Well, Medicare Part B should still pay for the durable equipment that your husband needs such as the air mattress, if medically necessary. It just won't be handled by hospice but instead you just need to talk to his doctor and get orders for those things and hopefully they can just leave the ones you are already using there in your home, if they were provided by a medical supply company. If hospice was supplying them, themselves, you'll have to find a medical supply company and set something up.

We've never had hospice but have always gotten any durable medical equipment we needed based on the Dr.'s orders. He just writes an Rx just like for medicine, as far as I know.

Protection against bedsores is DEFINITELY a medical necessity!
Here is more information:
Thank you for letting us know about this.
wow..that don't sound good across the board. I need to reread this and understand it when I don't have a whopping migraine on the I am typing this in to find it later!!!
Sorry you are having this issue!! and thanks for sharing....

### WHAT YOU HAVE TO DO
Pick up the forum thread on Medicare Part B coverage of home medical equipment after its final post, and write the next reply.

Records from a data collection
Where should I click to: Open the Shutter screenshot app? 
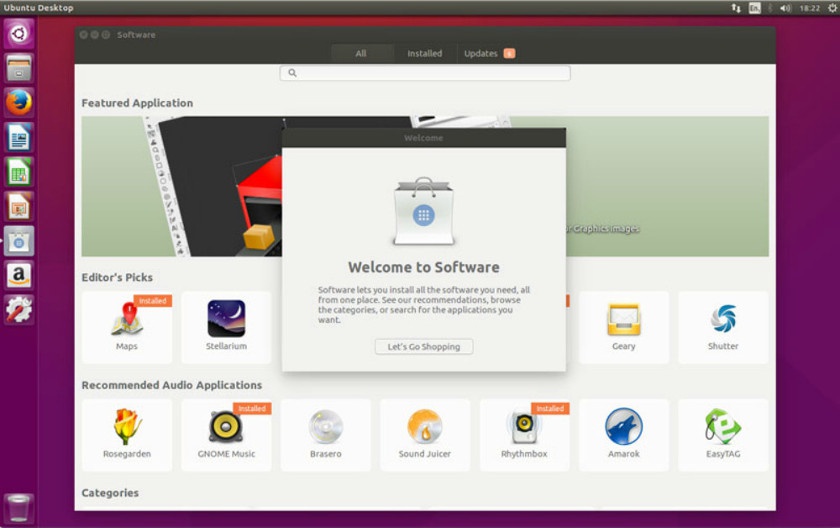(722, 327)
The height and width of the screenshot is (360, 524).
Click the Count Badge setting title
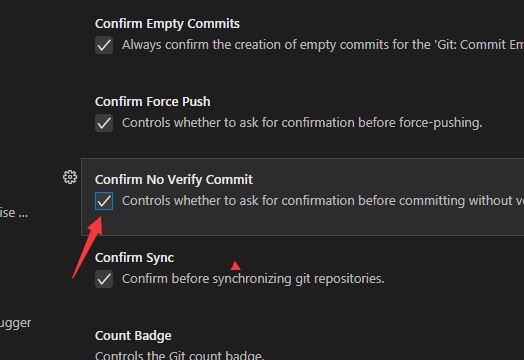pyautogui.click(x=133, y=336)
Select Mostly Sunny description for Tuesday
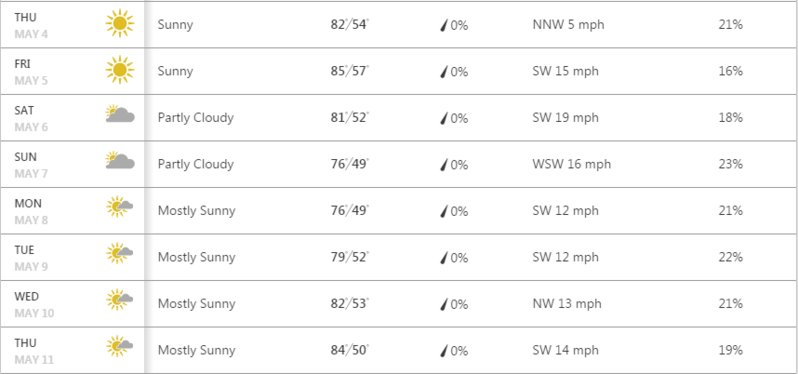The width and height of the screenshot is (798, 374). 196,257
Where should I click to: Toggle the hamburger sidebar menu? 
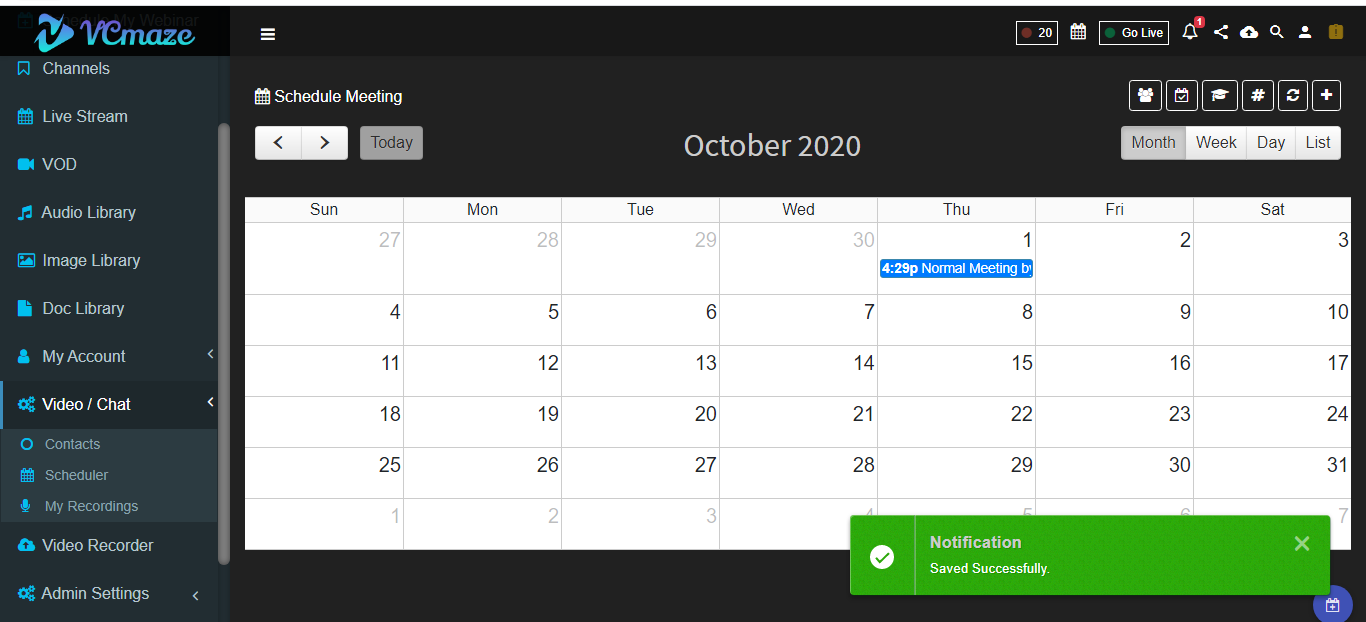pyautogui.click(x=268, y=34)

### ANSWER SPACE
Good news! I got a call from the hospital based Hospice this morning (5/31) stating that my husband will be allowed to remain in, at least for the time being. He's at Stage 7D of Alz disease, per the hospice. The diagnosis of "failure to thrive" will no longer be allowed for hospice entry. It sounds to me (based on what I heard from hospice this a.m.) like this detrimental change from The Centers for Medicare & Medicaid Services (government) is in flux right now. Perhaps there's already substantial push-back from hospice organizations. Since - as far as I know - there is nothing published yet for general public consumption, the "immediate" aspect of this change might be moderated. The hospice nurse reported that various heart disease diagnoses are problematic as well, probably because expected length of time in hospice is also hard to quantify. But hospice certainly costs Medicare much less than various surgical and drug interventions, so one would think they would encourage use of hospice rather than to try to limit it so ham-handedly!
First of all, you should be "grandfathered" because he is already in there. And his diagnoses should be updated to include the additional factors of blindness, speech loss and incontinence. And call your Senator and Congressman.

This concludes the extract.